Document:
>>>>

# Ranking¶

Node ranking algorithms.

The attribute scores_ assigns a score of importance to each node of the graph.

## PageRank¶

class sknetwork.ranking.PageRank(damping_factor: float = 0.85, solver: str = 'piteration', n_iter: int = 10, tol: float = 1e-06)[source]

PageRank of each node, corresponding to its frequency of visit by a random walk.

The random walk restarts with some fixed probability. The restart distribution can be personalized by the user. This variant is known as Personalized PageRank.

• Graphs

• Digraphs

Parameters
• damping_factor (float) – Probability to continue the random walk.

• solver (str) –

• 'piteration', use power iteration for a given number of iterations.

• 'diteration', use asynchronous parallel diffusion for a given number of iterations.

• 'lanczos', use eigensolver with a given tolerance.

• 'bicgstab', use Biconjugate Gradient Stabilized method for a given tolerance.

• 'RH', use a Ruffini-Horner polynomial evaluation.

• 'push', use push-based algorithm for a given tolerance

• n_iter (int) – Number of iterations for some solvers.

• tol (float) – Tolerance for the convergence of some solvers.

Variables

scores_ (np.ndarray) – PageRank score of each node.

Example

>>> from sknetwork.ranking import PageRank
>>> from sknetwork.data import house
>>> pagerank = PageRank()
>>> seeds = {0: 1}
>>> np.round(scores, 2)
array([0.29, 0.24, 0.12, 0.12, 0.24])


References

Page, L., Brin, S., Motwani, R., & Winograd, T. (1999). The PageRank citation ranking: Bringing order to the web. Stanford InfoLab.

fit(adjacency: Union[scipy.sparse.csr.csr_matrix, numpy.ndarray, scipy.sparse.linalg.interface.LinearOperator], seeds: Optional[Union[numpy.ndarray, dict]] = None)sknetwork.ranking.pagerank.PageRank[source]

Fit algorithm to data.

Parameters

• seeds – Parameter to be used for Personalized PageRank. Restart distribution as a vector or a dict (node: weight). If None, the uniform distribution is used (no personalization, default).

<<<<

A block of data
>>>>

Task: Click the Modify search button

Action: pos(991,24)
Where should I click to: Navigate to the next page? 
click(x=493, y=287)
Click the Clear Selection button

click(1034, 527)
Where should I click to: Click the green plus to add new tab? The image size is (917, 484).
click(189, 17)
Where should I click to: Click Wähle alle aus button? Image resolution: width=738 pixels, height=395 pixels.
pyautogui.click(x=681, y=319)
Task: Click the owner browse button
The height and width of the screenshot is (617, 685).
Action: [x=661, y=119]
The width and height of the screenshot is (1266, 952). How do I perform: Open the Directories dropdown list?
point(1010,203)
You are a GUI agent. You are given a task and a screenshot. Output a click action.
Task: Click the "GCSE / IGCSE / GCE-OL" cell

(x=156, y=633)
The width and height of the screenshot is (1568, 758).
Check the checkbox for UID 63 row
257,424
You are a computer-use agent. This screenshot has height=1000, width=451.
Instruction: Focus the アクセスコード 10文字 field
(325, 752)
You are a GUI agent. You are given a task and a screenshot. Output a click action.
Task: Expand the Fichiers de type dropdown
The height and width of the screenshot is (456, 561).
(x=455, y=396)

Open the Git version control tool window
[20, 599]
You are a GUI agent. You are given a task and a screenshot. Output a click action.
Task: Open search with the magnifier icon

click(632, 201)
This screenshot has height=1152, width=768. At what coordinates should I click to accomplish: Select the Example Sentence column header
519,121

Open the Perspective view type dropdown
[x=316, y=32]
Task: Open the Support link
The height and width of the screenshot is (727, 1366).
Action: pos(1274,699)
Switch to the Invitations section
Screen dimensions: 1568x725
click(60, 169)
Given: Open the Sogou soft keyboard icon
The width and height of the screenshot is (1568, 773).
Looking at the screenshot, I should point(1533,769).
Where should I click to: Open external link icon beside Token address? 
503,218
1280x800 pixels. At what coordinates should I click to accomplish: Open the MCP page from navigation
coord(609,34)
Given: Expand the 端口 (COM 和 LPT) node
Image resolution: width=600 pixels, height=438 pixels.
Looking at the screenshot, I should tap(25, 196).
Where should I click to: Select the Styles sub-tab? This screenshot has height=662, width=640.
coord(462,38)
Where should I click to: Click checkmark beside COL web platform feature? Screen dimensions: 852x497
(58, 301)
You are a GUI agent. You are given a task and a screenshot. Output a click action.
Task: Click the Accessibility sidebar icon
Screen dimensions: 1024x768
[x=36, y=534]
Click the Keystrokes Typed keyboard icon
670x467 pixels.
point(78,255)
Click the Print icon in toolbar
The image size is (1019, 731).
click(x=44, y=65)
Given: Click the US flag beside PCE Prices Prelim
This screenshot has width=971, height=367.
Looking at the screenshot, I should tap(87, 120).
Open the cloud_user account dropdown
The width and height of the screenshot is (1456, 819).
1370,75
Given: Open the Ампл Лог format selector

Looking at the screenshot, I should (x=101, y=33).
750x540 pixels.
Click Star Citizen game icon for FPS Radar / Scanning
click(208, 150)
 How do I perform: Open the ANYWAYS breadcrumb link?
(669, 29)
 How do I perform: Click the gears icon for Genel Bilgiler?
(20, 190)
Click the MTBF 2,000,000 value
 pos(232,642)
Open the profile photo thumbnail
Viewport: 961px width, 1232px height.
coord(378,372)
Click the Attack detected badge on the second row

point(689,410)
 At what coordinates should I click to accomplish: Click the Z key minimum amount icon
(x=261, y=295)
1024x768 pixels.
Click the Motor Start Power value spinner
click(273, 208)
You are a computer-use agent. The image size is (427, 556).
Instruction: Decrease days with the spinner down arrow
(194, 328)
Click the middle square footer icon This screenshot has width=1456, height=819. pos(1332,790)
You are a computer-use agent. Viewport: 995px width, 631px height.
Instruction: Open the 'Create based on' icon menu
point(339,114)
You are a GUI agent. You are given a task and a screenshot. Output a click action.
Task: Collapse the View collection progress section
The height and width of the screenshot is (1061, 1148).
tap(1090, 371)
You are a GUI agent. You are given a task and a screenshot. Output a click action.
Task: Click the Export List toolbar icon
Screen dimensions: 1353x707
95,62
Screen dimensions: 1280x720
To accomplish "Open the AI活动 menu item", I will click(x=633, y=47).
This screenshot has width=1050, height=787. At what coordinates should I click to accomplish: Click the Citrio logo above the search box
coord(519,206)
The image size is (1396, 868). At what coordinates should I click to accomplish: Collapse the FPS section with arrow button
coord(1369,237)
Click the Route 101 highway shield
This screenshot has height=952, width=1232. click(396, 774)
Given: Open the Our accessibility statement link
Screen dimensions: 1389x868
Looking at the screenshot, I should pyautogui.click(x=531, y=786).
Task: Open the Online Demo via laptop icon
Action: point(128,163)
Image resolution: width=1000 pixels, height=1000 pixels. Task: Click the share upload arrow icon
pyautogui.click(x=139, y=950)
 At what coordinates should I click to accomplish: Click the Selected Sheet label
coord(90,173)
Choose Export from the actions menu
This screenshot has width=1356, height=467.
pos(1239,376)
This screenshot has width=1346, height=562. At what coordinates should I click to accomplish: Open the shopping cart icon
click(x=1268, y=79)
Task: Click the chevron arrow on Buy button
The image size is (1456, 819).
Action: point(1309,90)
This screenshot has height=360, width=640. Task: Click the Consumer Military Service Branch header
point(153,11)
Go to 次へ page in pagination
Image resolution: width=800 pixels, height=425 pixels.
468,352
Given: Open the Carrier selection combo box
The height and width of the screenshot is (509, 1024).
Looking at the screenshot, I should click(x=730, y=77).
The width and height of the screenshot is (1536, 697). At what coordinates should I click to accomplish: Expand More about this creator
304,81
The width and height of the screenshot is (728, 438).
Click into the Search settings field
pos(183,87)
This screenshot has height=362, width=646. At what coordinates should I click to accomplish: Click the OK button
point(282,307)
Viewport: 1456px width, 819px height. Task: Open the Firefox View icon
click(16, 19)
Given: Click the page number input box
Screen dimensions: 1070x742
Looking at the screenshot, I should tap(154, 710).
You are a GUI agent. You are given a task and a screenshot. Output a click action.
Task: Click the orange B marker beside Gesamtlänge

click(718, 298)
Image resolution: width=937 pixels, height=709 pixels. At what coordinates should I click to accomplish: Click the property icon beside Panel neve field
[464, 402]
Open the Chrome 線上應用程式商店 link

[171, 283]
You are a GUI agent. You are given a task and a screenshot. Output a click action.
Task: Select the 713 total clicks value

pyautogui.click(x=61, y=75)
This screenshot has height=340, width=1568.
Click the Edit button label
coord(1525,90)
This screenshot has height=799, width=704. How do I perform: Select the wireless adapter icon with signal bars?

<<<<

Task list:
A) Retype the stretch of the PageRank documentation from "Page, L., Brin, S., Motwani, R., &" through "(no personalization, default).".
B) Continue the node ranking documentation from the point where it stops.
The rows were taken from a separate source.

Responses by task:
A)
Page, L., Brin, S., Motwani, R., & Winograd, T. (1999). The PageRank citation ranking: Bringing order to the web. Stanford InfoLab.

fit(adjacency: Union[scipy.sparse.csr.csr_matrix, numpy.ndarray, scipy.sparse.linalg.interface.LinearOperator], seeds: Optional[Union[numpy.ndarray, dict]] = None)sknetwork.ranking.pagerank.PageRank[source]

Fit algorithm to data.

Parameters

• seeds – Parameter to be used for Personalized PageRank. Restart distribution as a vector or a dict (node: weight). If None, the uniform distribution is used (no personalization, default).

B)
Returns

self

Return type

PageRank

fit_transform(*args, **kwargs)numpy.ndarray

Fit algorithm to data and return the scores. Same parameters as the fit method.

Returns

scores – Scores.

Return type

np.ndarray

class sknetwork.ranking.BiPageRank(damping_factor: float = 0.85, solver: str = 'piteration', n_iter: int = 10, tol: float = 0)[source]

Compute the PageRank of each node through a random walk in the bipartite graph.

• Bigraphs

Parameters
• damping_factor (float) – Probability to continue the random walk.

• solver (str) –

• piteration, use power iteration for a given number of iterations.

• diteration, use asynchronous parallel diffusion for a given number of iterations.

• lanczos, use eigensolver for a given tolerance.

• bicgstab, use Biconjugate Gradient Stabilized method for a given tolerance.

• n_iter (int) – Number of iterations for some solvers.

• tol (float) – Tolerance for the convergence of some solvers.

Variables
• scores_ (np.ndarray) – PageRank score of each row.

• scores_row_ (np.ndarray) – PageRank score of each row (copy of scores_).

• scores_col_ (np.ndarray) – PageRank score of each column.

Example

>>> from sknetwork.ranking import BiPageRank
>>> from sknetwork.data import star_wars
>>> bipagerank = BiPageRank()
>>> seeds = {0: 1}
>>> np.round(scores, 2)
array([0.45, 0.11, 0.28, 0.17])

fit(biadjacency: Union[scipy.sparse.csr.csr_matrix, numpy.ndarray], seeds_row: Optional[Union[numpy.ndarray, dict]] = None, seeds_col: Optional[Union[numpy.ndarray, dict]] = None)sknetwork.ranking.pagerank.BiPageRank[source]

Fit algorithm to data.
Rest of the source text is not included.